#### Text:
Friday, March 25, 2011

Great News For Maine Striper fishermen & The Entire Atlantic Coast Striped Bass Fishery!!!


HOORAY!!! Ladies & Gentlemen...please hoist your beers in the direction of Alexandria, VA in salute of an effort by the ASFMC's Striped Bass Commission that is sure to bode well for the stocks of east coast Stripers...If the initiatives of this important Addendum passes, and they rightfully should, it will not be a quick fix solution to the problem but it is definitely a huge step in the right direction...The Atlantic States Marine Fisheries Commission has released the following info...

March 24, 2011
Alexandria, VA – The ASMFC (Atlantic States Marine Fisheries Commission), Atlantic Striped Bass Management Board has initiated development
of Draft Addendum III with the goals of reducing striped bass fishing mortality (F) up to 40% and further
protecting spawning stock when it is concentrated and vulnerable.

(Entries for locating described items)
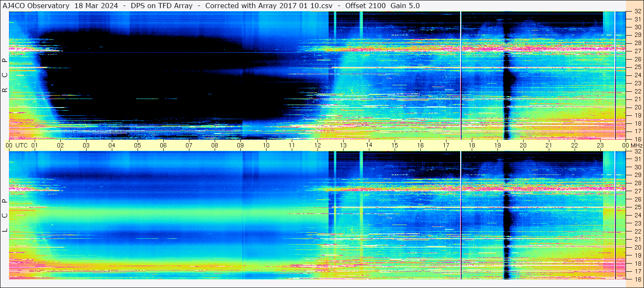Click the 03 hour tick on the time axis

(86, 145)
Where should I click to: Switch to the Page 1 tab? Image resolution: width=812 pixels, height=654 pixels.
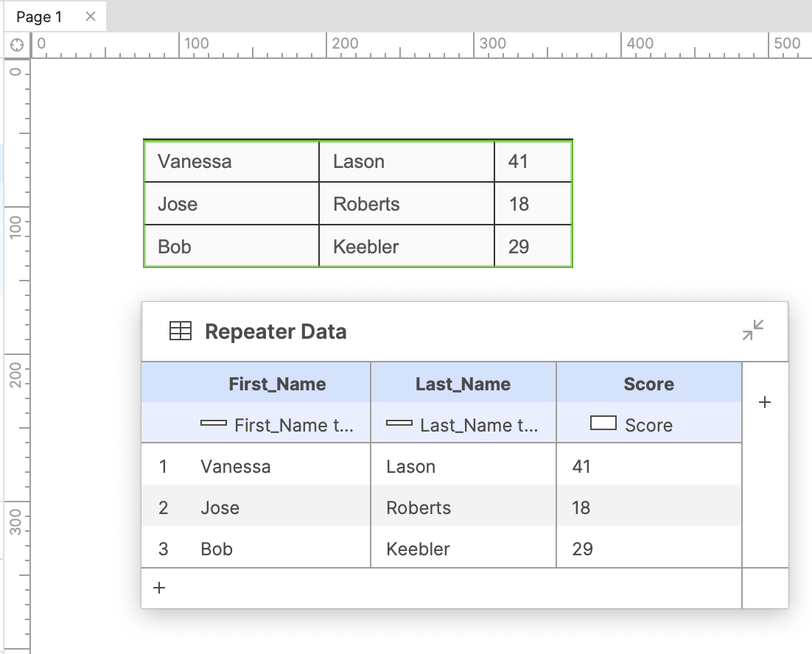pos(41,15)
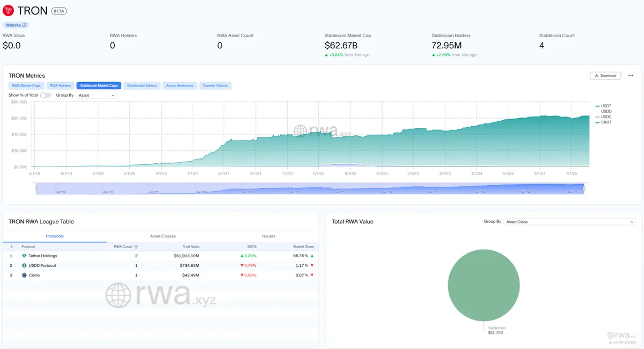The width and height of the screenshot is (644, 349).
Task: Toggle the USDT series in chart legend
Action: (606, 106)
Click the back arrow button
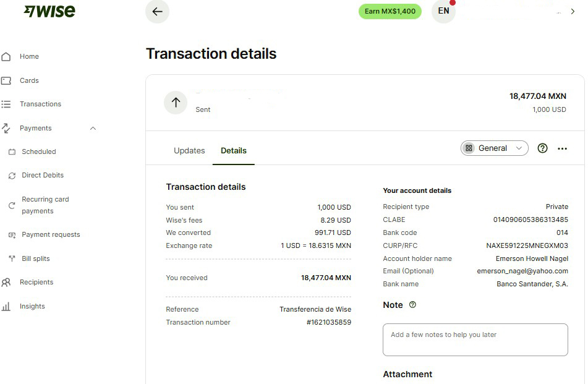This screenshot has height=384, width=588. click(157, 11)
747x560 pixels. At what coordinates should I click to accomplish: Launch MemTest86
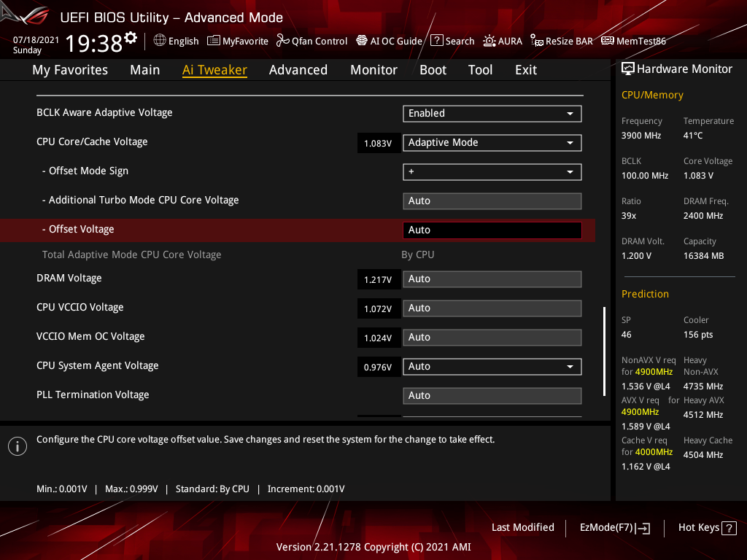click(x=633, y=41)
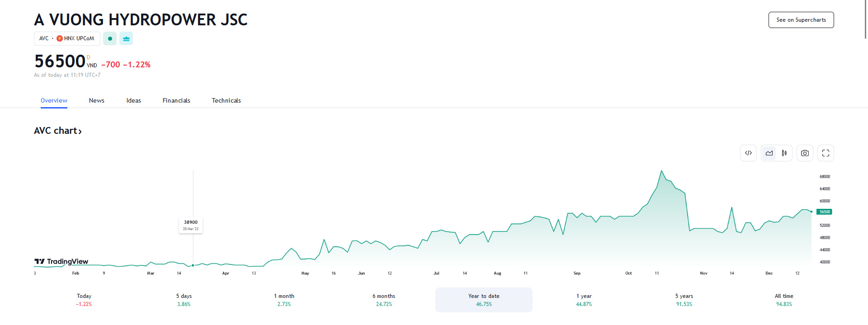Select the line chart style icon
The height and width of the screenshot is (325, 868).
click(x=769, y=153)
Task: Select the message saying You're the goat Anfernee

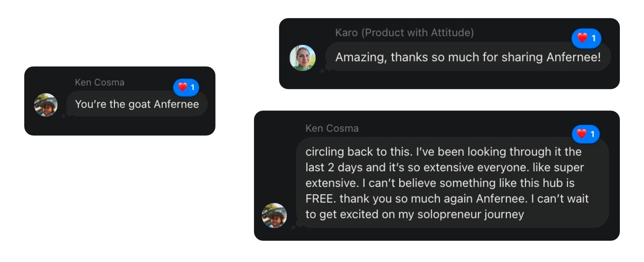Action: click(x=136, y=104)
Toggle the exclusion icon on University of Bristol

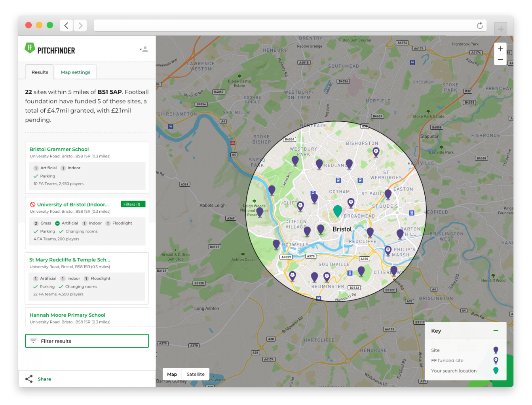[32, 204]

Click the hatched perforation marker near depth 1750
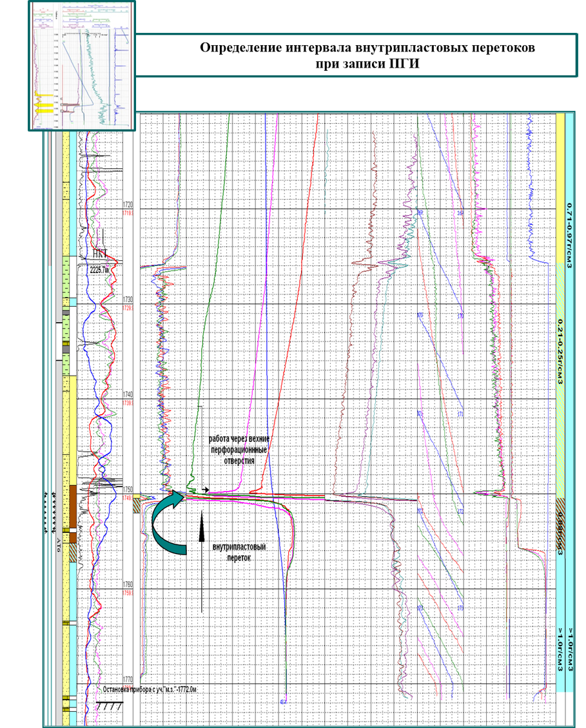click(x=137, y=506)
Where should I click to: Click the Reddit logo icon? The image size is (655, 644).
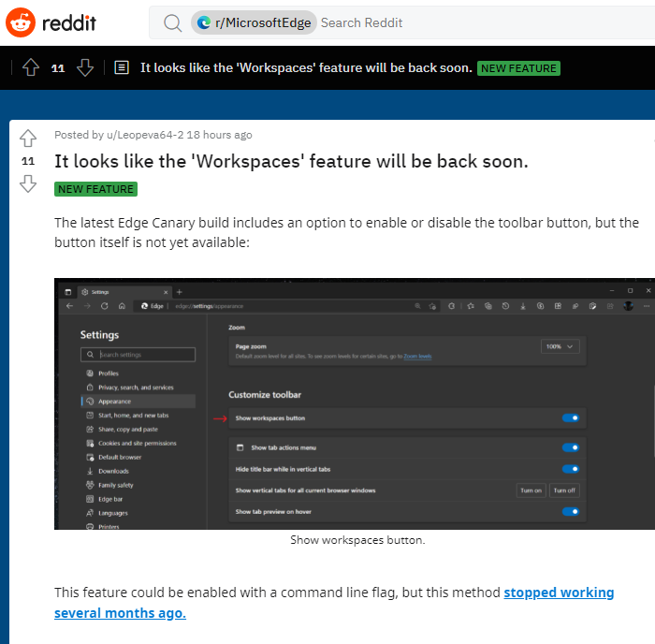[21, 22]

#### Written exercise A:
Please copy the striped bass text from "HOORAY!!! Ladies &" up to and including "the following info...", swapping "beers" for "glasses".
#### Written exercise B:
By how much does Draft Addendum III aim to reduce striped bass fishing mortality, according to the striped bass text?
Work only from the striped bass text.

#### Finished answer A:
HOORAY!!! Ladies & Gentlemen...please hoist your glasses in the direction of Alexandria, VA in salute of an effort by the ASFMC's Striped Bass Commission that is sure to bode well for the stocks of east coast Stripers...If the initiatives of this important Addendum passes, and they rightfully should, it will not be a quick fix solution to the problem but it is definitely a huge step in the right direction...The Atlantic States Marine Fisheries Commission has released the following info...

#### Finished answer B:
Up to 40%.